- _Exercise details_
No pictures go into the copy. Write out exactly the lines below from the one containing "Instruction: Click the" through the one containing "The height and".

- _Exercise materials_
━━━━━━━━

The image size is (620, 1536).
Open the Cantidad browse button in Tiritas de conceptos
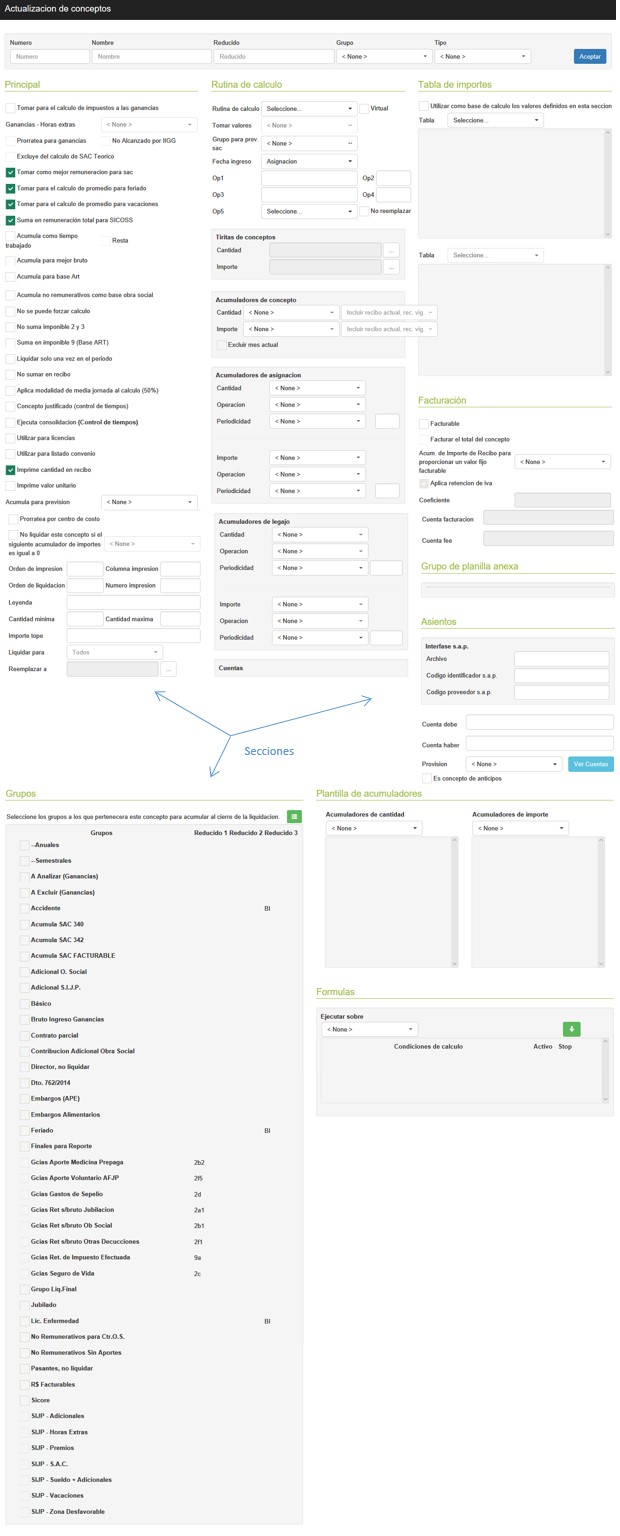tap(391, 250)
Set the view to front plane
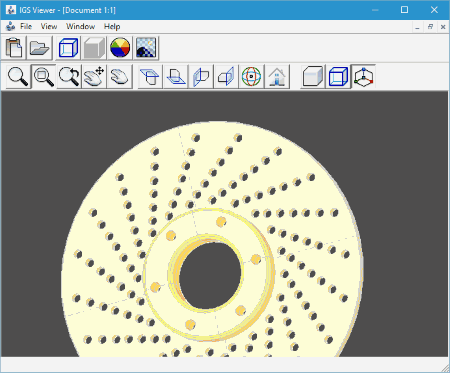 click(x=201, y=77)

━━━━━━━━

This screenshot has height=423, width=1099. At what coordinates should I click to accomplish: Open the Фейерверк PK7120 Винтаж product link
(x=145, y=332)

━━━━━━━━

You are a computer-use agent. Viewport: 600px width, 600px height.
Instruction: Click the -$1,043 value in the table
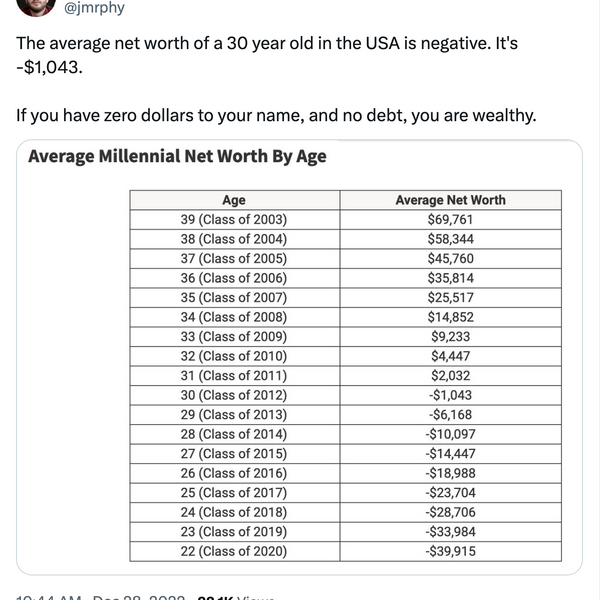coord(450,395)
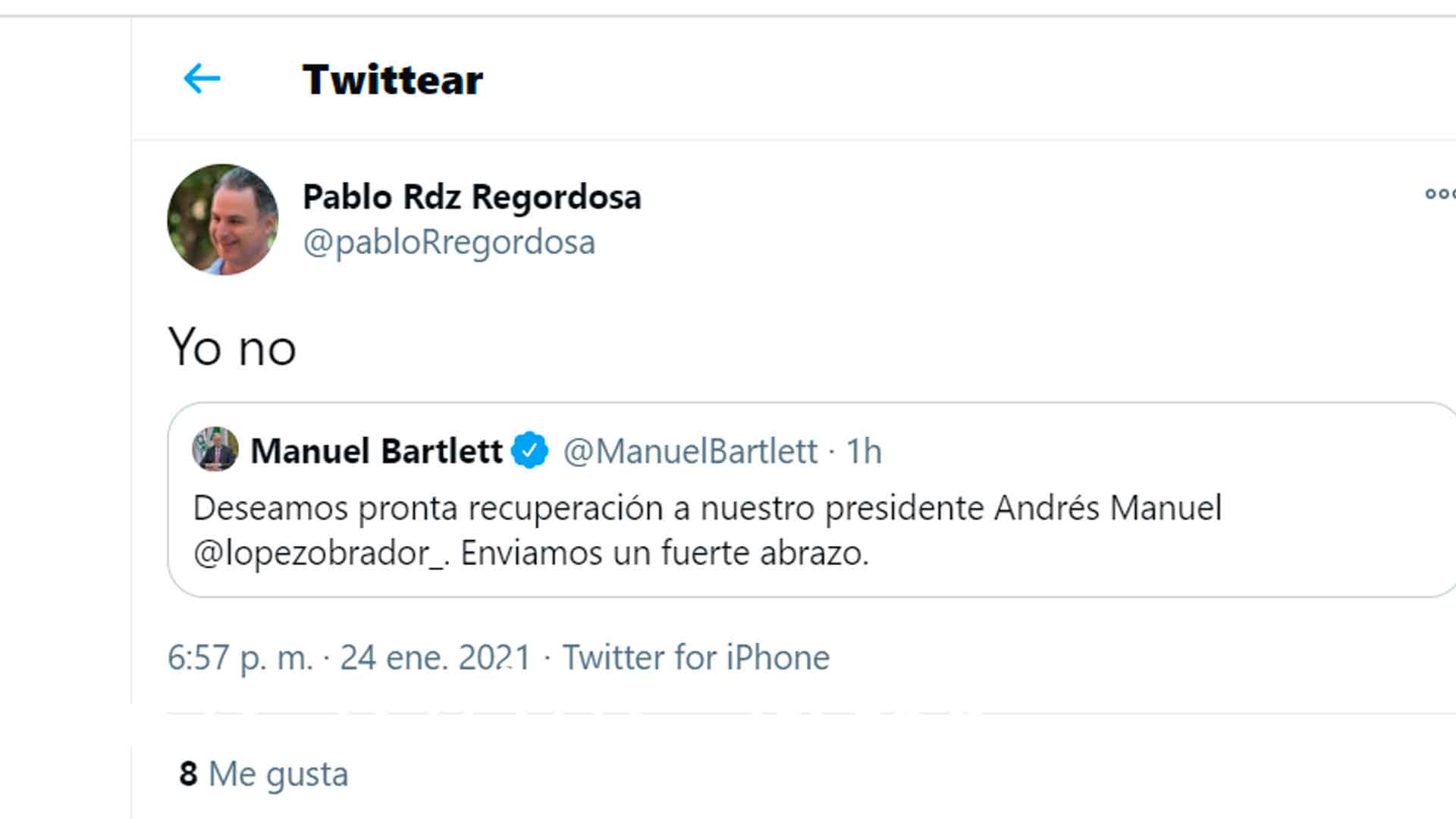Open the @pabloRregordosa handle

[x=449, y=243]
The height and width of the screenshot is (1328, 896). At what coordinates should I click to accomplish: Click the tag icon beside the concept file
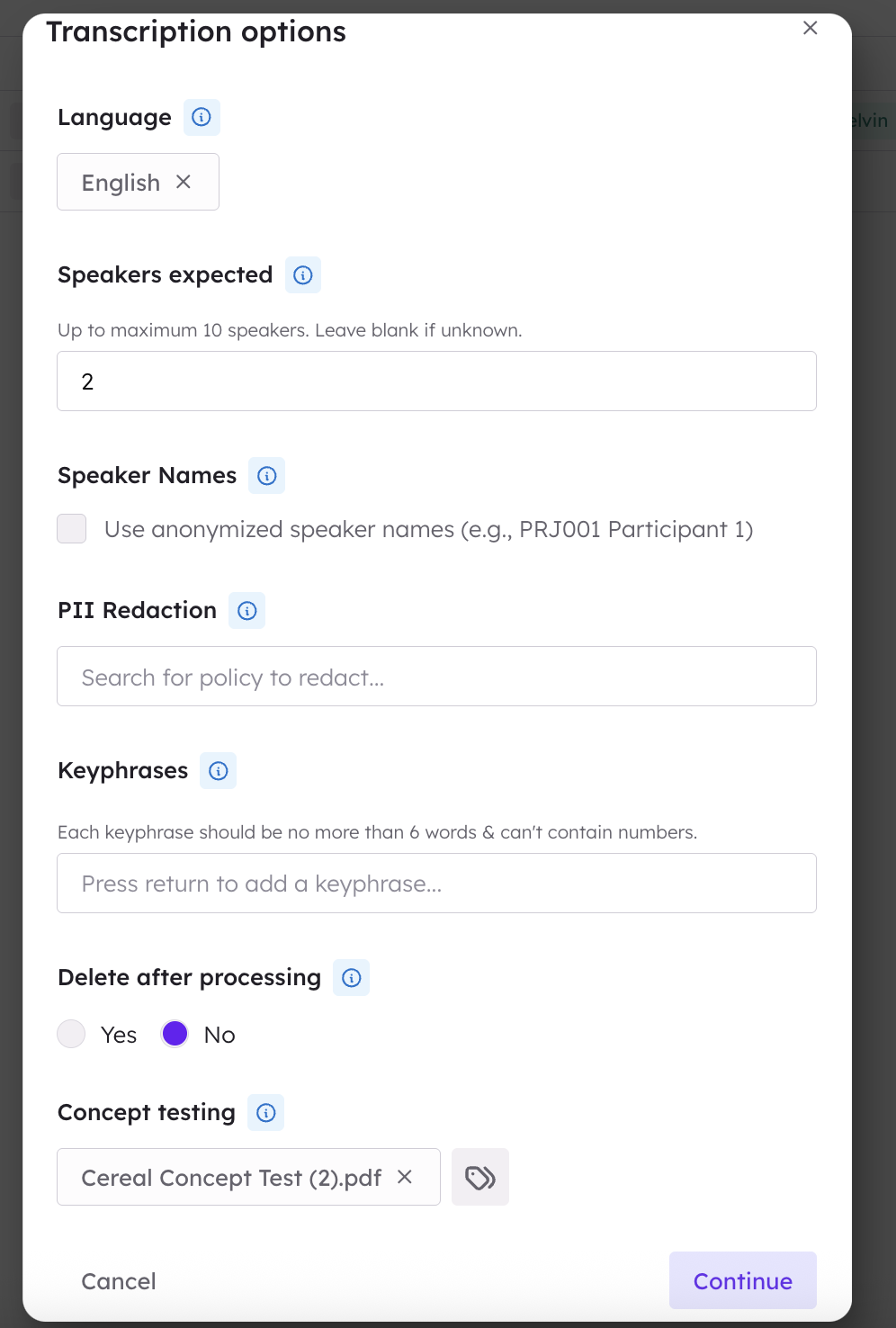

━━━━━━━━

- _Task response_
Instruction: Click the -$1,043 value in the table
coord(450,395)
Open the @pabloRregordosa handle

[x=449, y=243]
The height and width of the screenshot is (1328, 896). At what coordinates should I click to accomplish: Click the tag icon beside the concept file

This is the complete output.